Upon the general’s order, Dugway’s defensive plasma cannons emerged from their underground pods with Gideon’s modifications fully online. The array began firing rapid pulses that were now much stronger, faster and with further range. The Nekelmu’s shield was disabled after only twelve shots. The array was then able to achieve four direct hits to the destroyer’s engines before the Nekelmu changed its heading to escape the trajectory of the cannons.
The free falling S2s escaped the rapid cannon bursts unscathed. After their concentration of fire produced a sizable hole in the hanger doors, some of the SETHs were able to redirect their fire to the cannon array as they dropped past them into Dugway’s underground hanger bay, landing feet first with enough force to crack the concrete floor.
The S2 attack on the cannons at such a short range successfully interrupted the firing on the Nekelmu. Even so, the destroyer had been badly damaged and was limping back to high orbit.
“Sir, the Nekelmu sustained direct hits causing significant damage but the cannon array has gone offline. The destroyer is moving back out of trajectory range. And we are detecting a breach in the hanger bay,” General Kirsch updated.
Bracken looked at the video feed from the hanger bay and saw the S2s leveling his soldiers. He ordered an interior lock down but it was too late. The S2s had gained entry into the surface elevator and repelled down the shaft leading to the command level. The soldiers that were surrounding the elevator door were blown backwards from the explosive concussion created by the S2s breach into the level. Out of the jagged hole nine S2s repelled into Dugway’s nerve center, with only one casualty on the hanger level.
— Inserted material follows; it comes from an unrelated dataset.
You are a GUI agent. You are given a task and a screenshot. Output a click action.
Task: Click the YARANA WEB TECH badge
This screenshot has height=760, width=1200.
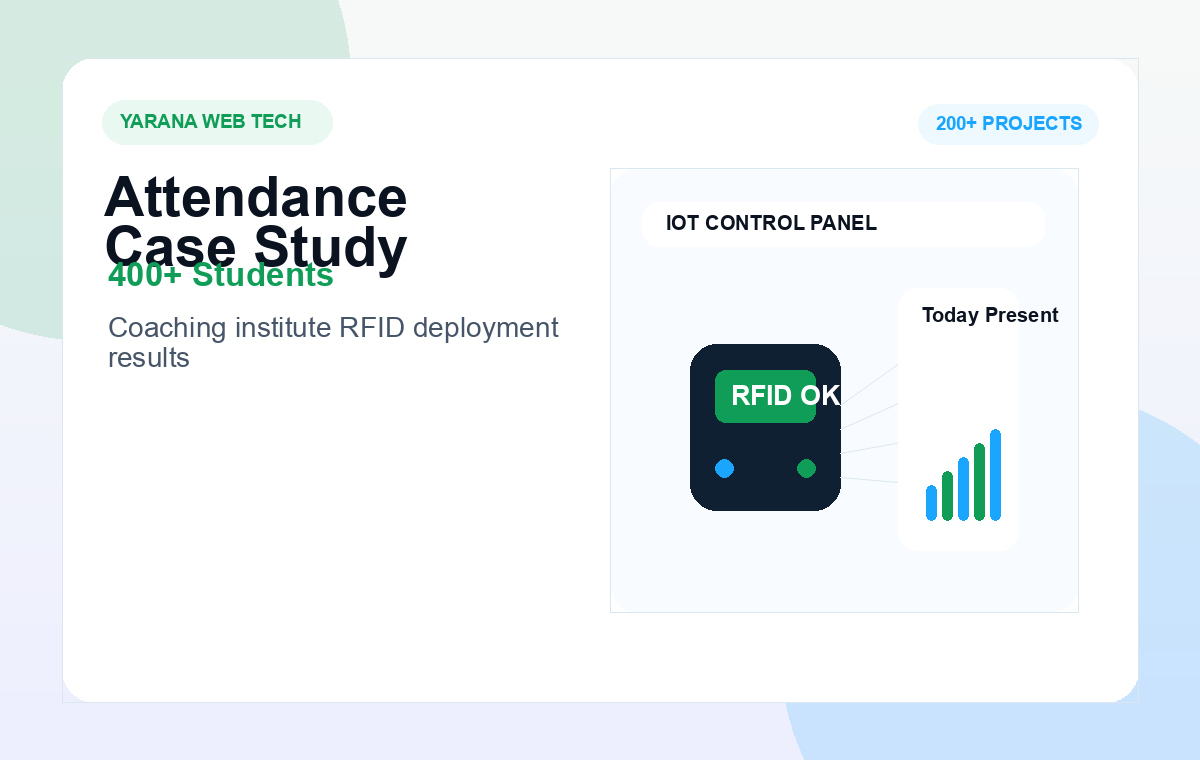[217, 122]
The S2s began laying down suppressive fire across the command deck as one of them interfaced with a computer array.
“He is on Level 181,” the SETH informed his group.
They are going after Hauer!
Bracken thought as he and General Kirsch crouched behind the other side of the command deck opposite the elevator banks.
Six of the S2s entered the other shaft that led from the command deck to the lower levels, using the lift cable to singularly repel. The three remaining S2s on the command deck began methodically walking through the area killing every soldier in their sights.